S comme Sionisme (y a-t-il une question sioniste?)


« Qu’est-ce qu’un sioniste ?

C’est un juif qui en paye un deuxième pour qu’un troisième aille s’installer en Palestine. »

Blague juive


« Échangerais un peu d’histoire contre un peu de géographie. »

Autre blague juive

 

Je voudrais dans le cadre court de ces billets formuler quelques remarques qui ne sont pas spécialement originales sur le fond : tout esprit raisonnable et non aveuglé par la passion arrivera sans doute aux idées que je formule abruptement comme deux thèses pour me plier à la « règle du jeu » du blog.
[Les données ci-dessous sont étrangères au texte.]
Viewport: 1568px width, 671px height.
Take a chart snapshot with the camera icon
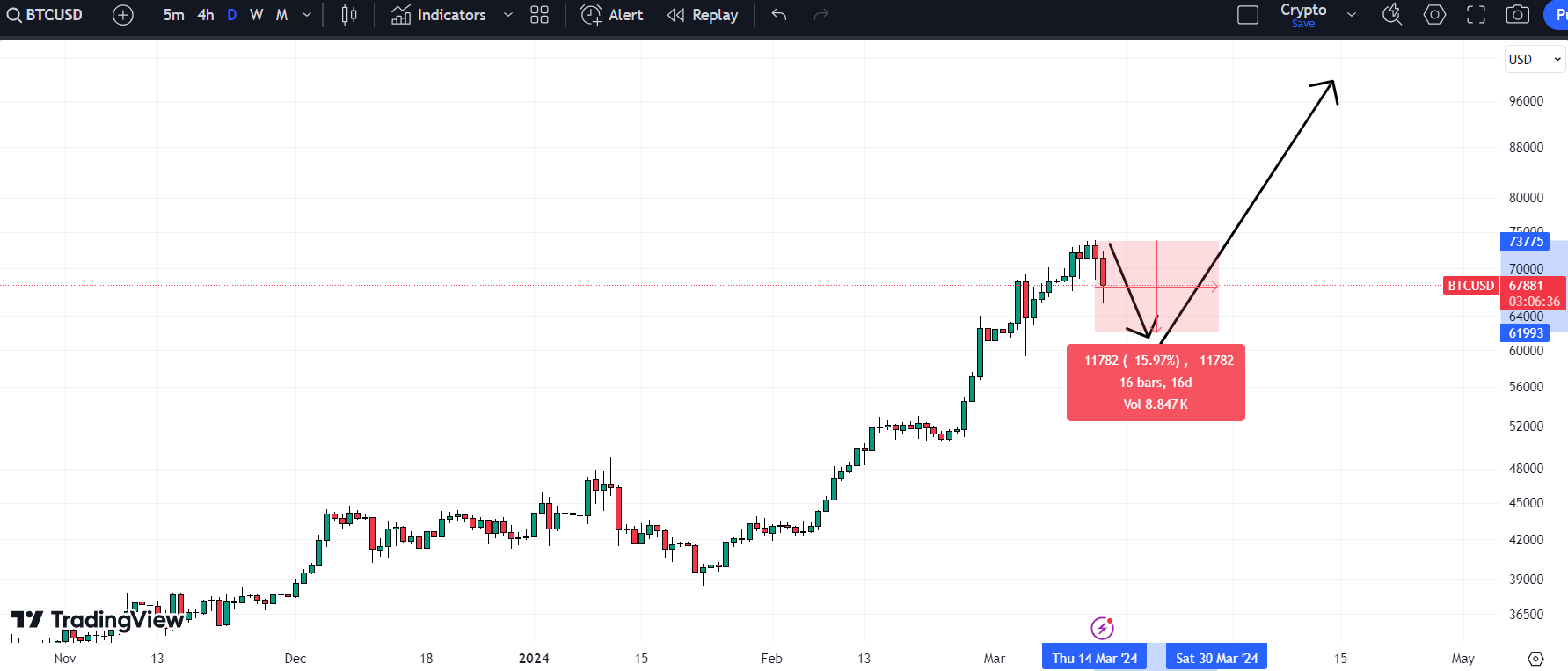[1517, 15]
Thèse n°1 : d’un point de vue politique concret et réaliste, il n’y a pas, pour l’essentiel et pour le moment, de question sioniste. Il y a en revanche une question palestinienne qui est celle du devenir concret de la population palestinienne de Gaza et de Cisjordanie.
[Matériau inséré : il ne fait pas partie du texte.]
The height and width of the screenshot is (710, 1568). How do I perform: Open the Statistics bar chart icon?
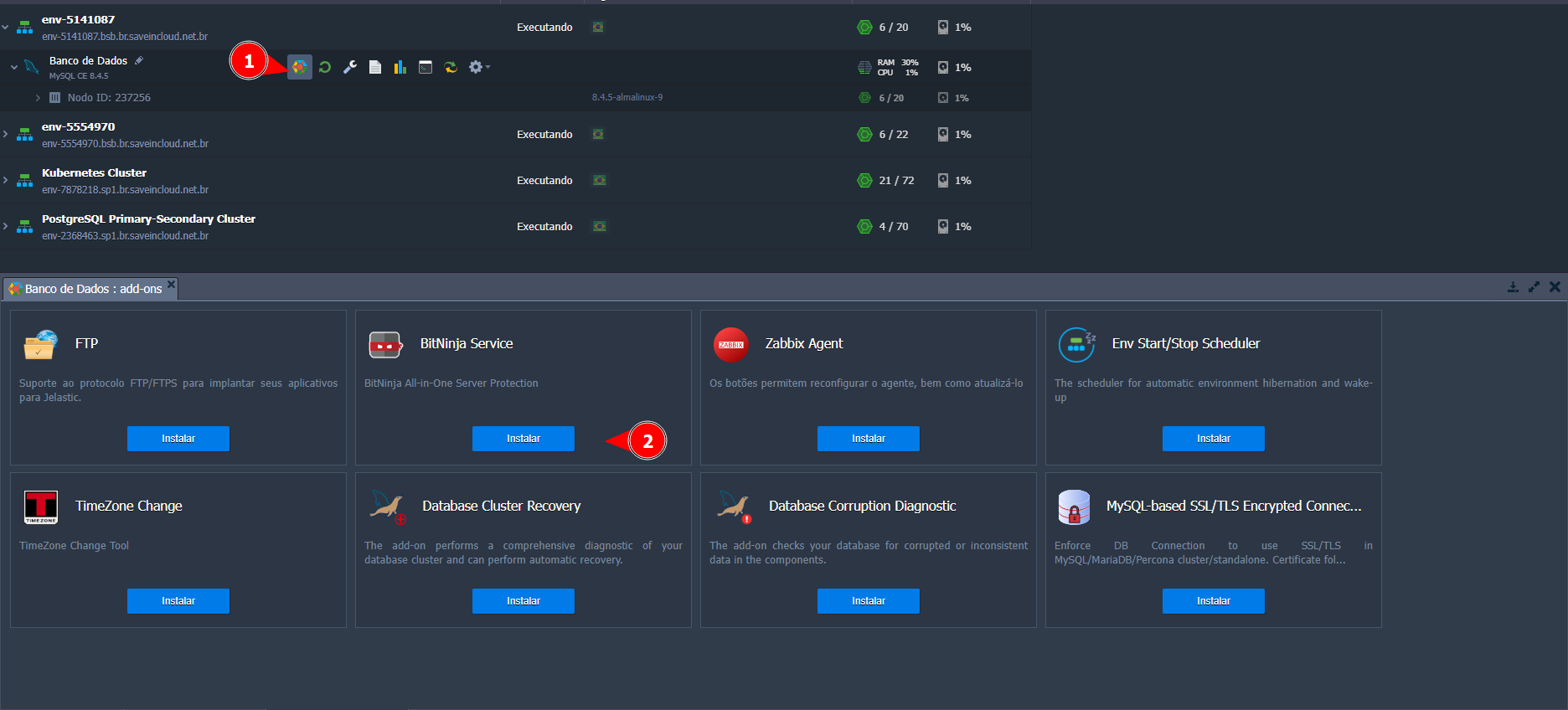(400, 67)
Thèse n°2 : d’un point de vue idéologique, imaginaire, il y a une question sioniste. Les « débats autour de cette question » se cristallisent dans un courant « antisioniste » qui infuse plus ou moins consciemment une partie de l’opinion publique internationale.

 

Je reprends la thèse n°1 : il n’est pas question d’esquisser ici, même brièvement, une histoire du sionisme[1], mais de dresser un constat : l’État d’Israël qui était finalement le principal but politique du sionisme existe depuis 64 ans. C’est suffisamment de temps pour qu’un grand nombre de générations « sabras » l’aient façonné et aient été façonnées par lui. De telle sorte que, quoi qu’on en pense ou on en dise, l’immense majorité des Juifs d’Israël n’envisage pas une seule seconde que cet État en tant qu’État juif cesse d’exister. Ce serait aussi absurde que de croire qu’après 50 d’existence la majorité des Algériens envisagent que leur État indépendant en tant qu’État des Algériens cesse d’exister. Les questions qui se posent concrètement aux Israéliens (Juifs et Arabes), et ce n’est pas nouveau, concernent le devenir de leur État (comme pour tous les citoyens de tous les États du monde) : ces citoyens ont, depuis la fondation de l’État, des querelles d’une vivacité mal connue en Europe (un véritable Kulturkampf) sur la place de la religion dans la vie publique. D’où les percées récurrentes à toutes les élections israéliennes de partis « ultra laïques » juifs de gauche ou de droite, qui contestent le pouvoir dans le pays des religieux et des partis religieux. Bien entendu, lesdits citoyens sont aussi en conflit sur la situation palestinienne, la poursuite de la colonisation et le problème des frontières, la crise économique... À l’heure actuelle, le quasi  gouvernement d’union nationale produit les méfaits qu’on peut généralement attendre de cette sorte de gouvernement, passés les six premiers mois, dont celui d’empêcher l’émergence d’une plate-forme politique d’opposition raisonnable : ainsi se maintient un statu quo « dynamique » c’est à dire la poursuite de la colonisation des territoires cisjordaniens tout particulièrement à Jérusalem-est.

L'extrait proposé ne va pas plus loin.